:: GIVEN INSTRUCTION ::
Rewrite every line of the entries below as a two-column Markdown table, with a row number under "n" and the line under "Line", leaving out any blank lines.

:: DATA EXCERPTS ::
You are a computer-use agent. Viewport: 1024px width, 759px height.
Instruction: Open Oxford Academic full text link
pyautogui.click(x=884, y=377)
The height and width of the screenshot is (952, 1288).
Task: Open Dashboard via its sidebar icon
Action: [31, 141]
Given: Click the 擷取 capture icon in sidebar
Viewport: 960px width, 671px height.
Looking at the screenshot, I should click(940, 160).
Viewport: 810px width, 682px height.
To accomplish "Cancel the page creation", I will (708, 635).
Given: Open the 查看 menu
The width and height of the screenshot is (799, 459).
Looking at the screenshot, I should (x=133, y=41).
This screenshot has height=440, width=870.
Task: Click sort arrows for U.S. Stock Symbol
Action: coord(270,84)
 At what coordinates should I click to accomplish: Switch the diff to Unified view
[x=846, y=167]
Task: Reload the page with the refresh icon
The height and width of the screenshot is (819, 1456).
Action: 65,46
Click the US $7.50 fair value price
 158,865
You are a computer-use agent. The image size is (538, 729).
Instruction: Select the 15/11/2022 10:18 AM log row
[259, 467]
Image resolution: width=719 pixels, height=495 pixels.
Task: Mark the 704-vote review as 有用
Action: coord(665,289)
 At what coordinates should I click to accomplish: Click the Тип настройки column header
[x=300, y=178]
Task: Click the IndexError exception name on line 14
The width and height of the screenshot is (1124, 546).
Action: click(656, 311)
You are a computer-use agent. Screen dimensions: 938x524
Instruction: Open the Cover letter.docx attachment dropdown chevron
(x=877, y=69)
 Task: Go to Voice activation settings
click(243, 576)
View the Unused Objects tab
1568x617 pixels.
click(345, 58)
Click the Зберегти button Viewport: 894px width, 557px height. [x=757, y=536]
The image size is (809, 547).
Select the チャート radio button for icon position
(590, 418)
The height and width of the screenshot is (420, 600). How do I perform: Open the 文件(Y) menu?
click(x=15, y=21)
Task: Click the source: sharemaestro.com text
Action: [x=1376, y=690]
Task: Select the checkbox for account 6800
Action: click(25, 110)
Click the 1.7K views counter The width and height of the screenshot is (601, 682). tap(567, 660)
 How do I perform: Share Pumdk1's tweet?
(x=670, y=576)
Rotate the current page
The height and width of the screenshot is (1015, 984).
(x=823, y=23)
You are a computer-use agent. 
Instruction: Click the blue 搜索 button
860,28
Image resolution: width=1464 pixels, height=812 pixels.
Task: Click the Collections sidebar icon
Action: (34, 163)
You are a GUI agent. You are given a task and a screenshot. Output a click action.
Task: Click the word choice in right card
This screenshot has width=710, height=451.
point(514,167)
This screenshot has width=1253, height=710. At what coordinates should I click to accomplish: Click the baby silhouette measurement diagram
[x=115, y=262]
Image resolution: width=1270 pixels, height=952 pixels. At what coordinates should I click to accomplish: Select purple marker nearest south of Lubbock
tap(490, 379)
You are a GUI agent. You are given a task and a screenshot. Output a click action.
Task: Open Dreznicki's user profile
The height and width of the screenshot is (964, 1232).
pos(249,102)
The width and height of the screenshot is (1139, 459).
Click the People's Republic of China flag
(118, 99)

:: ANSWER TO THE PROBLEM ::
| n | Line |
|---|---|
| 1 | You are a computer-use agent. Viewport: 1024px width, 759px height. |
| 2 | Instruction: Open Oxford Academic full text link |
| 3 | pyautogui.click(x=884, y=377) |
| 4 | The height and width of the screenshot is (952, 1288). |
| 5 | Task: Open Dashboard via its sidebar icon |
| 6 | Action: [31, 141] |
| 7 | Given: Click the 擷取 capture icon in sidebar |
| 8 | Viewport: 960px width, 671px height. |
| 9 | Looking at the screenshot, I should click(940, 160). |
| 10 | Viewport: 810px width, 682px height. |
| 11 | To accomplish "Cancel the page creation", I will (708, 635). |
| 12 | Given: Open the 查看 menu |
| 13 | The width and height of the screenshot is (799, 459). |
| 14 | Looking at the screenshot, I should (x=133, y=41). |
| 15 | This screenshot has height=440, width=870. |
| 16 | Task: Click sort arrows for U.S. Stock Symbol |
| 17 | Action: coord(270,84) |
| 18 |  At what coordinates should I click to accomplish: Switch the diff to Unified view |
| 19 | [x=846, y=167] |
| 20 | Task: Reload the page with the refresh icon |
| 21 | The height and width of the screenshot is (819, 1456). |
| 22 | Action: 65,46 |
| 23 | Click the US $7.50 fair value price |
| 24 |  158,865 |
| 25 | You are a computer-use agent. The image size is (538, 729). |
| 26 | Instruction: Select the 15/11/2022 10:18 AM log row |
| 27 | [259, 467] |
| 28 | Image resolution: width=719 pixels, height=495 pixels. |
| 29 | Task: Mark the 704-vote review as 有用 |
| 30 | Action: coord(665,289) |
| 31 |  At what coordinates should I click to accomplish: Click the Тип настройки column header |
| 32 | [x=300, y=178] |
| 33 | Task: Click the IndexError exception name on line 14 |
| 34 | The width and height of the screenshot is (1124, 546). |
| 35 | Action: click(656, 311) |
| 36 | You are a computer-use agent. Screen dimensions: 938x524 |
| 37 | Instruction: Open the Cover letter.docx attachment dropdown chevron |
| 38 | (x=877, y=69) |
| 39 |  Task: Go to Voice activation settings |
| 40 | click(243, 576) |
| 41 | View the Unused Objects tab |
| 42 | 1568x617 pixels. |
| 43 | click(345, 58) |
| 44 | Click the Зберегти button Viewport: 894px width, 557px height. [x=757, y=536] |
| 45 | The image size is (809, 547). |
| 46 | Select the チャート radio button for icon position |
| 47 | (590, 418) |
| 48 | The height and width of the screenshot is (420, 600). How do I perform: Open the 文件(Y) menu? |
| 49 | click(x=15, y=21) |
| 50 | Task: Click the source: sharemaestro.com text |
| 51 | Action: [x=1376, y=690] |
| 52 | Task: Select the checkbox for account 6800 |
| 53 | Action: click(25, 110) |
| 54 | Click the 1.7K views counter The width and height of the screenshot is (601, 682). tap(567, 660) |
| 55 |  How do I perform: Share Pumdk1's tweet? |
| 56 | (x=670, y=576) |
| 57 | Rotate the current page |
| 58 | The height and width of the screenshot is (1015, 984). |
| 59 | (x=823, y=23) |
| 60 | You are a computer-use agent.  |
| 61 | Instruction: Click the blue 搜索 button |
| 62 | 860,28 |
| 63 | Image resolution: width=1464 pixels, height=812 pixels. |
| 64 | Task: Click the Collections sidebar icon |
| 65 | Action: (34, 163) |
| 66 | You are a GUI agent. You are given a task and a screenshot. Output a click action. |
| 67 | Task: Click the word choice in right card |
| 68 | This screenshot has width=710, height=451. |
| 69 | point(514,167) |
| 70 | This screenshot has width=1253, height=710. At what coordinates should I click to accomplish: Click the baby silhouette measurement diagram |
| 71 | [x=115, y=262] |
| 72 | Image resolution: width=1270 pixels, height=952 pixels. At what coordinates should I click to accomplish: Select purple marker nearest south of Lubbock |
| 73 | tap(490, 379) |
| 74 | You are a GUI agent. You are given a task and a screenshot. Output a click action. |
| 75 | Task: Open Dreznicki's user profile |
| 76 | The height and width of the screenshot is (964, 1232). |
| 77 | pos(249,102) |
| 78 | The width and height of the screenshot is (1139, 459). |
| 79 | Click the People's Republic of China flag |
| 80 | (118, 99) |